Bunları okurken o zamanlara kadar beklemek lazım gibi düşünmeyin lütfen. Önce yeni ayla beraber niyeti ortaya koyun, bi yola çıkın, kervan yolda düzülecek! - Jüpiter’in Terazi’deki seyahatinin önümüzdeki bir yıl boyunca devam edeceğini sağır sultan bile duydu. Astrolojide Jüpiter dokunduğu her şeyi büyütür, iyi şans ve bollukla ödüllendirir. Sevgili Jüpiter, yeni ayımıza net bir şekilde dokunuyor, sarılıyor. Bu nedenle doğan bu yeni ay “Pazardan aldım bir tane, eve geldim bin tane!” misali bolluk bereket ve beklenmeyen büyüme içeren sonuçlar almamız için tüm cömertliğini kullanmaya açık.
“Astrolojik enerjileri bilmek yetmez, kullanmak gerekir. Dünya, fiziki çabayı ödüllendiren gezegendir.” hatırlatmamı bir kez daha yapmadan geçemeyeceğim. Yola çıkmayana, üretmeyene, hayata karışmayana meyve filan yok!
Bakarak değil, yaparak olacak bu işler!
Peki ne yapalım? Ne üretelim?
Kendimize öncelikle şu soruları sormakta fayda var:
- Yeteneklerimi maddiyata çevirmek için “Ben de paraya dönüşebilir neler var?”
Veya farklı bir şekilde soralım: “Ben ne üretebilirim ve satabilirim?” - Ben neyi iyi yapıyorum?
- Birileriyle ortaklaşa neler yapabilirim?
- Ürettiklerimin değerini biliyor muyum? Bu değeri diğer insanlardan maddi ve/veya manevi olarak isteyebiliyor muyum?
İstemek için neler yapabilirim? - Yaratımların/üretimlerimin değerini nasıl yükseltebilirim?
Nasıl katma değer yaratabilirim?
Konu İlişkiler Olunca…
- Hayata yeterince katılıyor muyum? Beni besleyecek ilişkileri kurabiliyor muyum?
- Destek alabiliyor muyum? Yalnız bir savaşçı mı olmaya çalıyorum? Bu bana hayatın hangi alanlarında hizmet ediyor? Hangi alanlarında etmiyor?
- Verme-alma dengem ne durumda?
- Duygularıma, hislerime ve arzularıma sahip çıkıyor muyum?
- Yaratmak istediğim ilişki nasıl bir ilişki?

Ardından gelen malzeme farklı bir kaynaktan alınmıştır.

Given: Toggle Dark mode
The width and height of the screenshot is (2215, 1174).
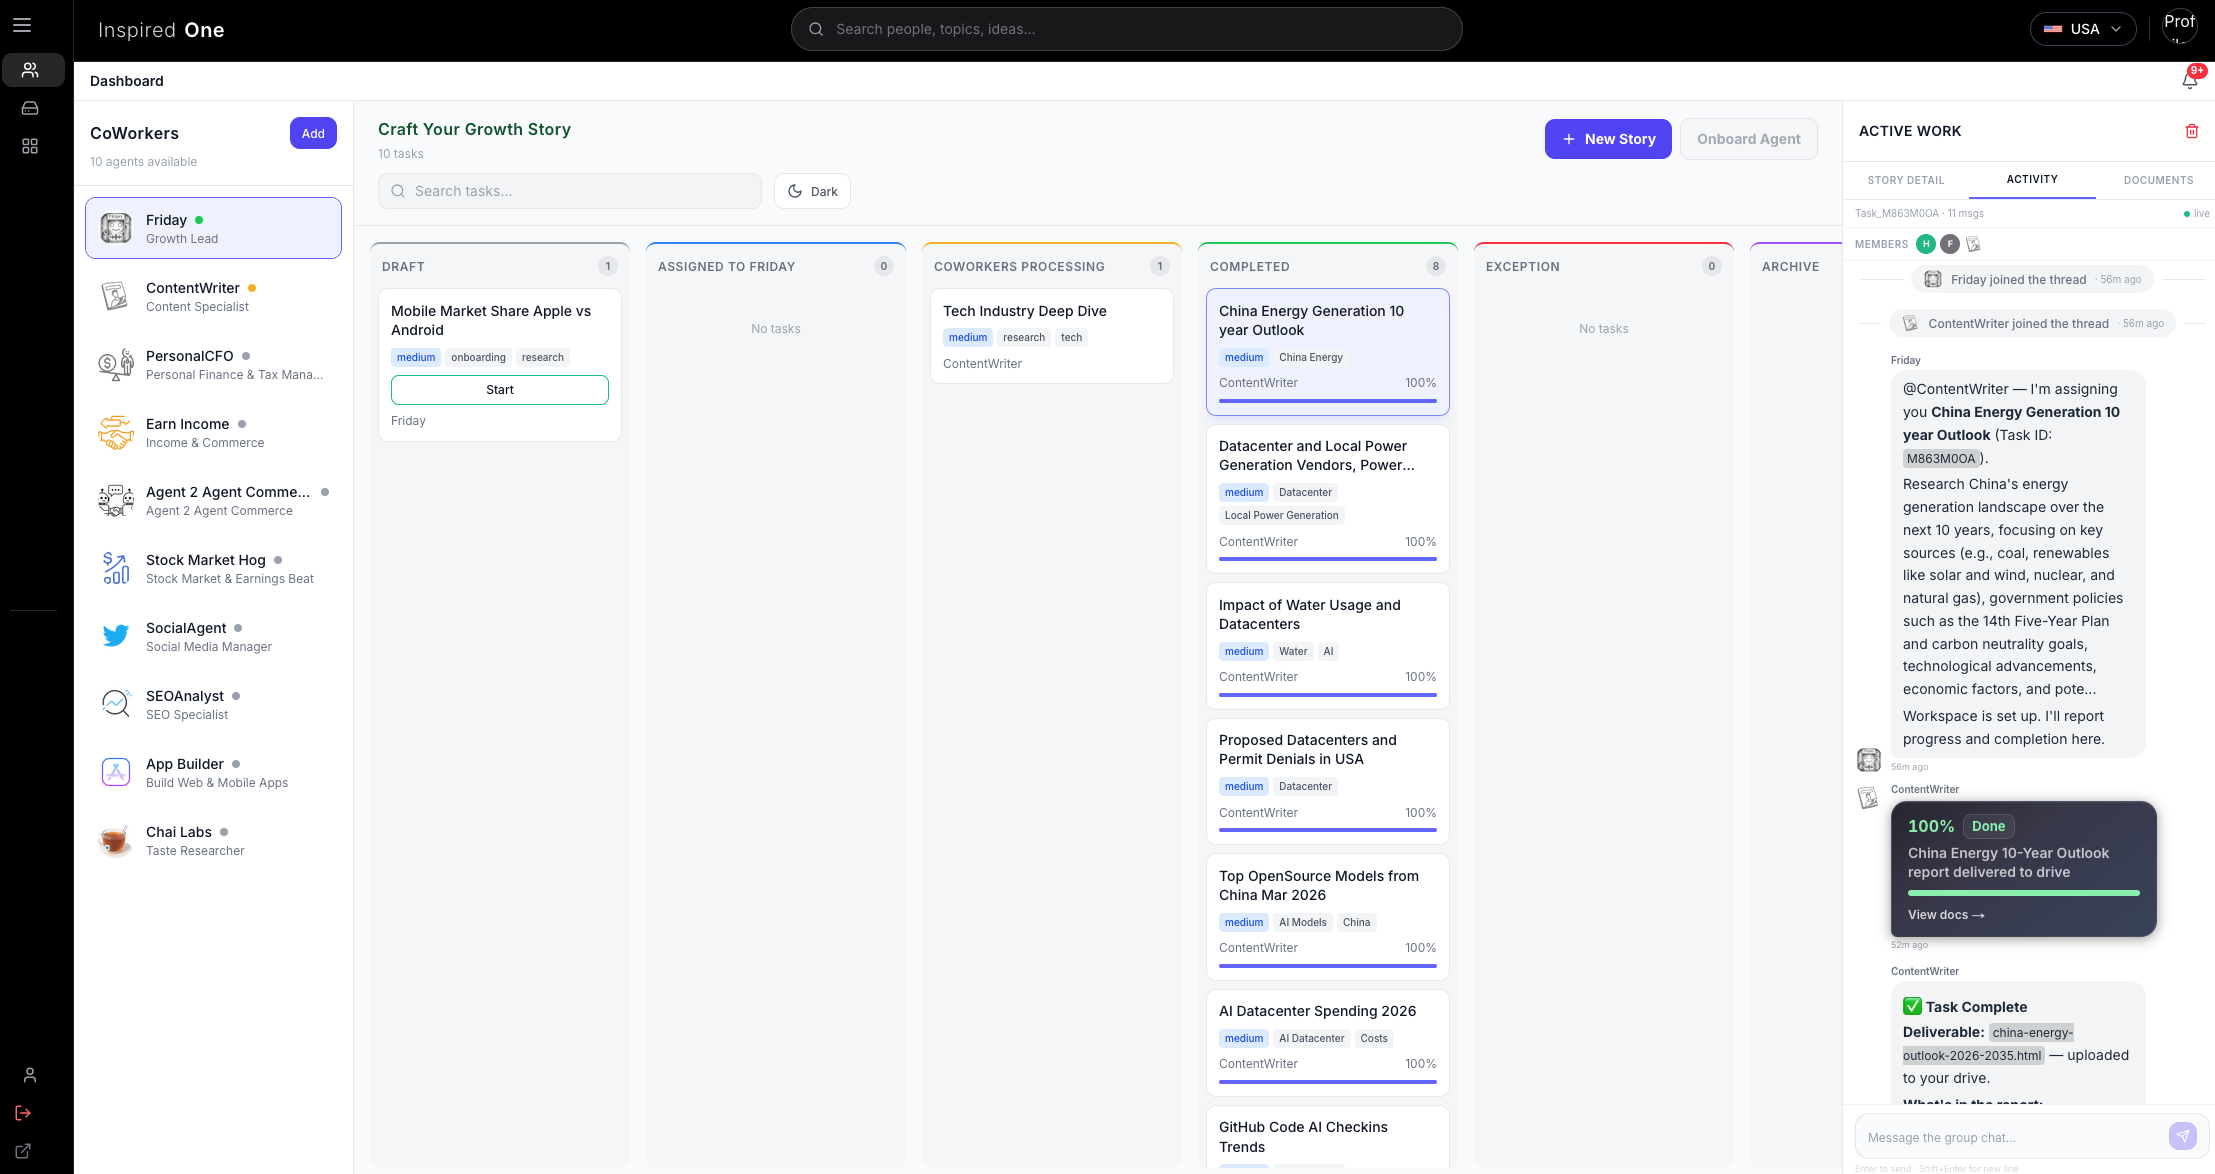Looking at the screenshot, I should [x=812, y=190].
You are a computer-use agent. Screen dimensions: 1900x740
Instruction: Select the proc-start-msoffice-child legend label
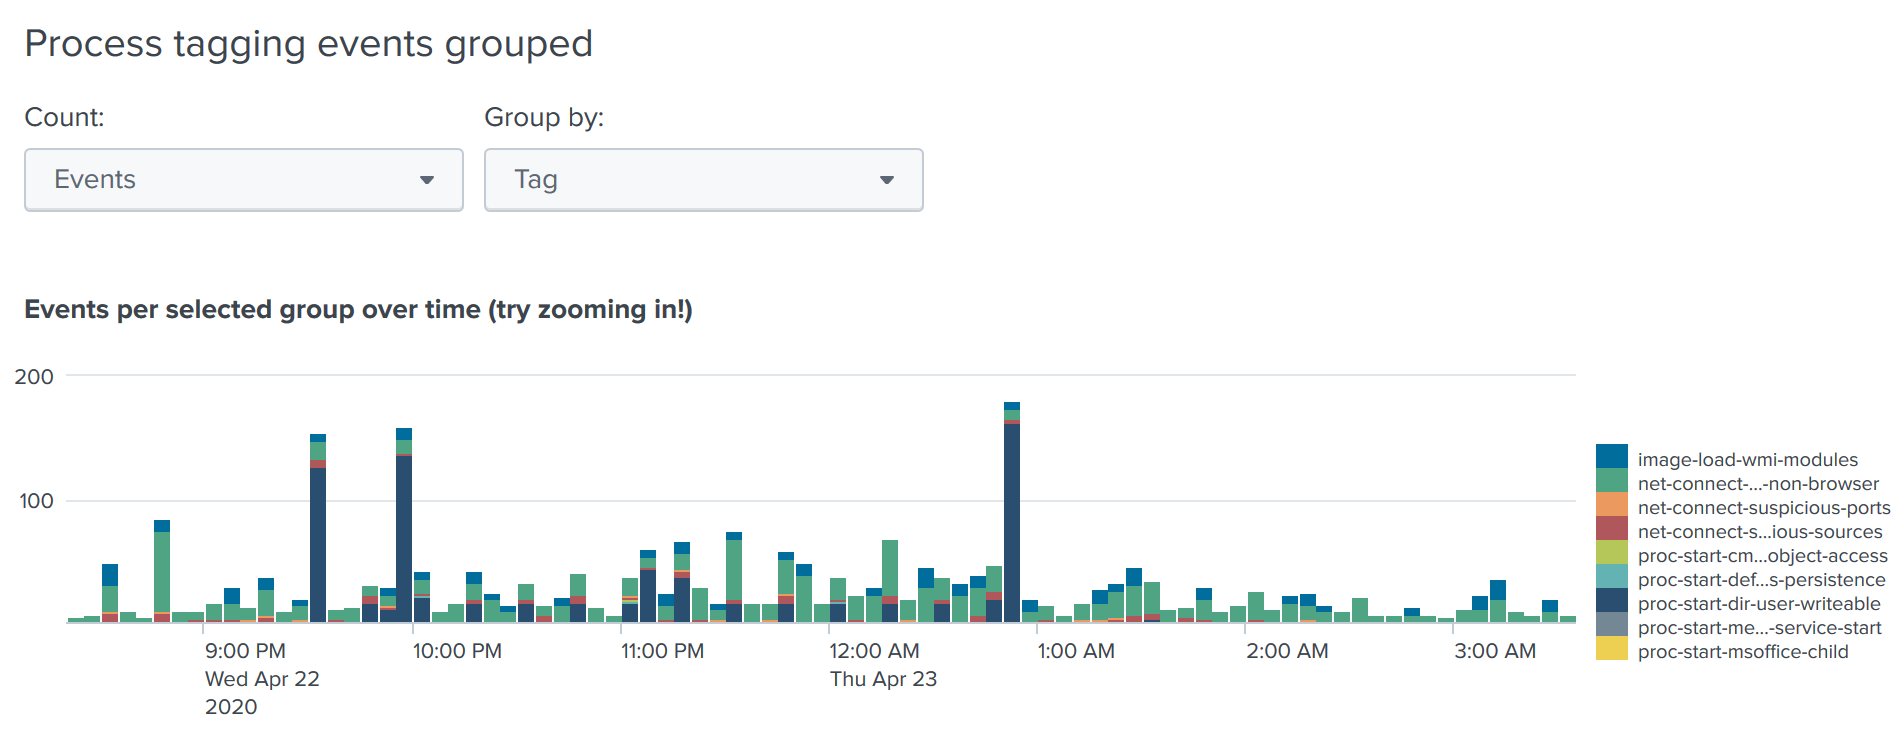click(1742, 652)
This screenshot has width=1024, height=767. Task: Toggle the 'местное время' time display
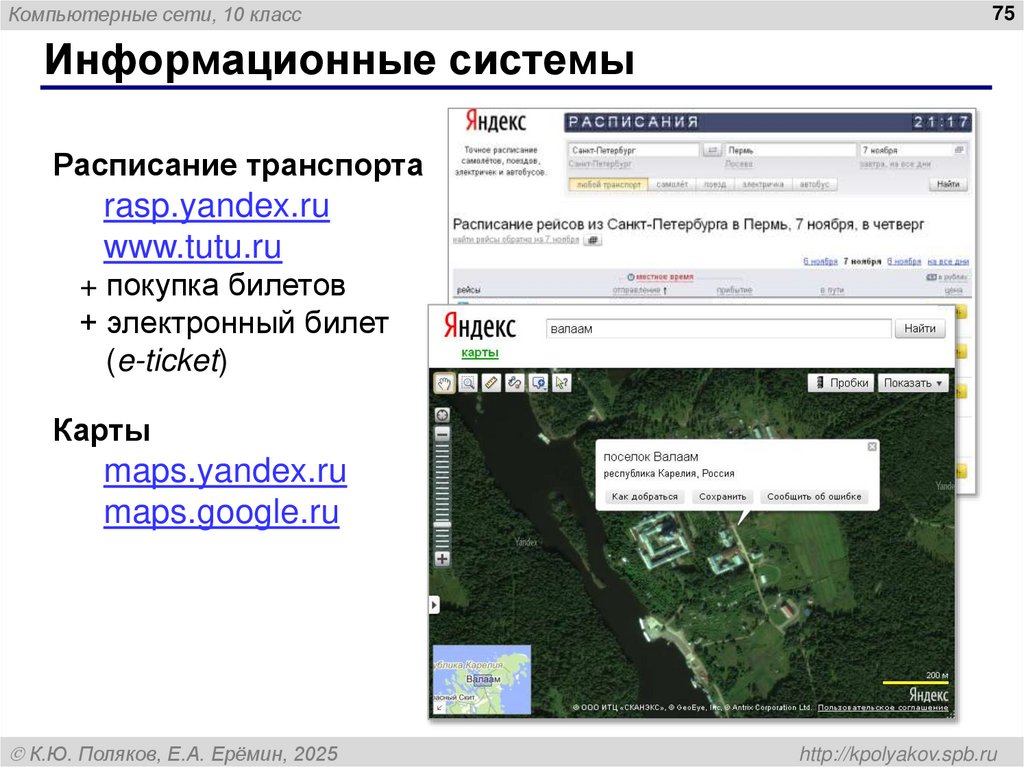(662, 276)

Ben bunun neresindeyim?
- Kalbim sevmeye, paylaşmaya, kırılmaya, anlamaya açık mı?
- Derin ilişki kurmaktan kaçıyor olabilir miyim?
Derinleşemediğim kadın-erkek ilişkilerinde, cinselliği derinleşme aracı olarak kullanıyor olabilir miyim?
Derin bir ilişki nasıl kurulur? - Neden ilişki istiyorum?
- Ben bir ilişkiye neler katmaya hazırım?
- Hissetmeye izin veriyor muyum? Mantığımla mı ilerliyorum? Benim için hangisi doğru acaba?
Yazıyı bu sefer çok uzattım. Söylemek istediklerimin büyük bir çoğunluğunu Nil Karaibrahimgil halihazırda güzelce söylemişti. Son derece Terazisel bu anlatım, en çok bu Terazi yeni ayına yakışıyor. Tekrar dinleyip kulak verin lütfen.
Yeni başlangıçlarımızın yolunun gökyüzü kadar AÇIK ve fırsatlarla dolu olmasını dilerken, ilişkilerimizin de okyanuslar kadar DERİN olmasını ve kalbinize HUZURU akıtmasını diliyorum bu Ekim’de!